CHURCH FATHERS (4): “I am the wheat of God”

Rev. José Mario O. Mandía

After Clement of Rome, the next Apostolic Father we will discuss is St Ignatius of Antioch. He may have been born around the year 50 AD, in Syria. He was the third bishop of Antioch (its first bishop was St Peter himself), from the year 70 to 107. Pope Benedict XVI explains: “At that time, Rome, Alexandria and Antioch were the three great metropolises of the Roman Empire” (General Audience, 14 March 2007).

St Ignatius was martyred in Rome during Trajan’s reign (98-117), devoured by beasts. It was while he was being escorted by ten guards on his way to Rome that he wrote seven Letters (six to different Christian communities and one to Polycarp, bishop of Smyrna). The most important of these was the one he wrote to the Christian community in Rome. He told them not to do anything to prevent his martyrdom: “I am the wheat of God, and I must be ground by the teeth of wild beasts, that I may become the pure bread of Christ.”

Let us take up some of the salient points of his teaching.

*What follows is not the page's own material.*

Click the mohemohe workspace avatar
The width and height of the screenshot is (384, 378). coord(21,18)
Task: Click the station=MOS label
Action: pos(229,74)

(1) Divine Economy. The core of his theology is the Divine Economy or Economy of Salvation, which includes “creation and the history of salvation after the fall and the missions of the Son and the Spirit, which are continued in the mission of the Church” (CCC 257). God prepared his people through the prophets, and crowned it through Jesus Christ. Ignatius wrote: “Jesus Christ is our only teacher, of whom even the prophets were disciples in the Spirit and to whom they looked forward as their teacher” (Letter to Magnesia).

(2) Christology. St Ignatius clearly teaches that there are two natures in Christ: human and divine. “He is really of the line of David according to the flesh, and the Son of God by the will and power of God; was really born of a Virgin, and baptized by John in order to comply with every ordinance” (Letter to Smyrna). He spoke against the Docetist heresy, which denies the human nature and the suffering of Christ.

(3) The Church and the Eucharist. He calls the Church, “the place of sacrifice” (Letters to Ephesus, Tralles and Philadelphia).

In his Letter to Philadelphia, he writes: “Take care, then, to partake of one Eucharist; for one is the Flesh of our Lord Jesus Christ, and one the cup to unite us with His Blood, and one altar, just as there is one bishop assisted by the presbytery and the deacons, my fellow servants.” Note how he distinguishes the members of the hierarchy here.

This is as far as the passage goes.